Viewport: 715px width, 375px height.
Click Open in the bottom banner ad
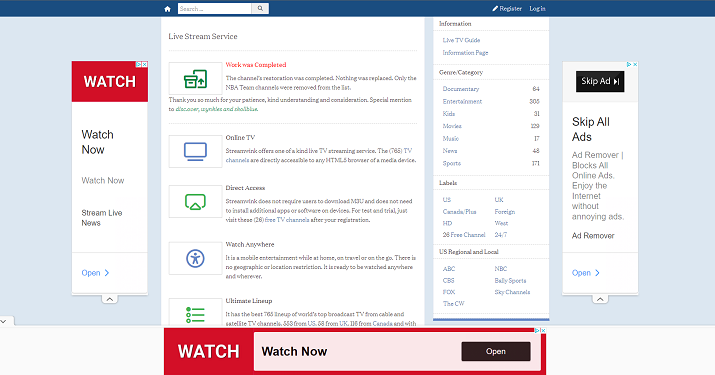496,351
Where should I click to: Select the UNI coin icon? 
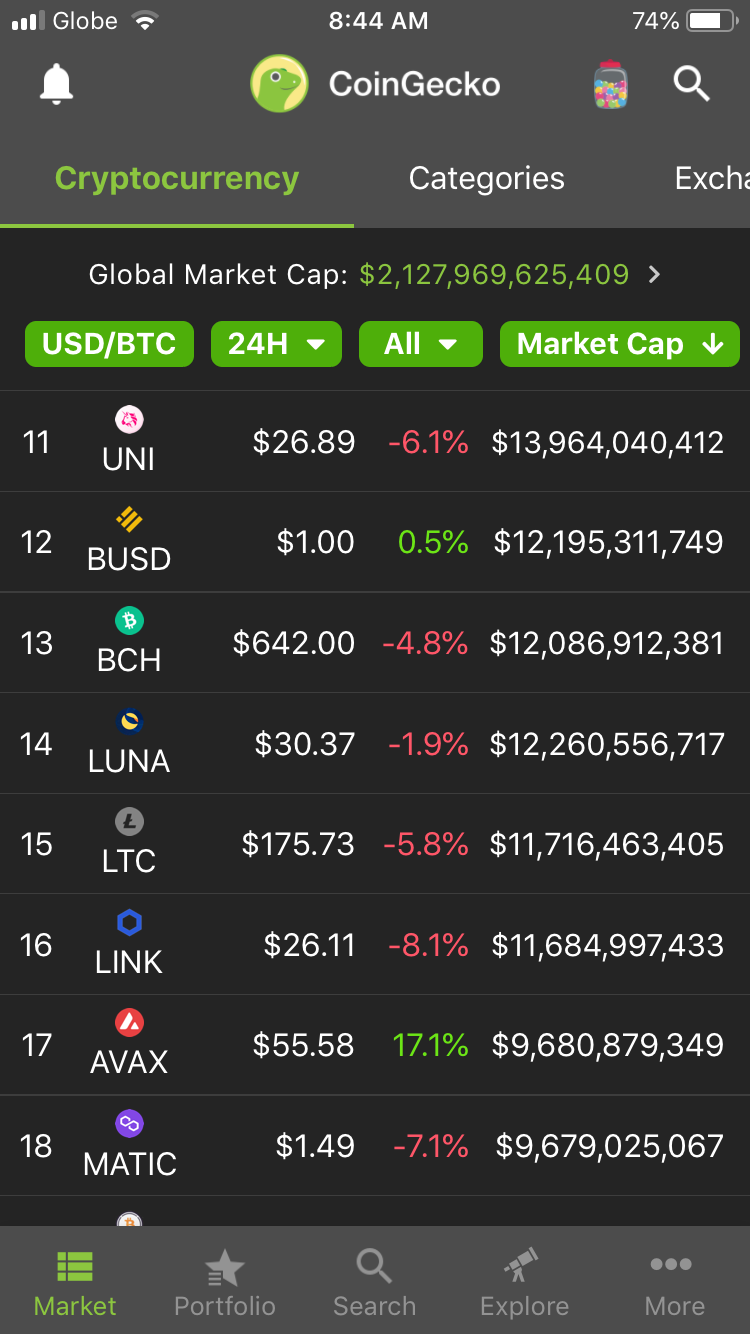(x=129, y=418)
* * * * *
Problem requirements -
Output the listing above in full and exactly, with pictures excluded.

Task output -
Viewport: 715px width, 375px height.
Click Open in the bottom banner ad
496,351
Where should I click to: Select the UNI coin icon? 
(x=129, y=418)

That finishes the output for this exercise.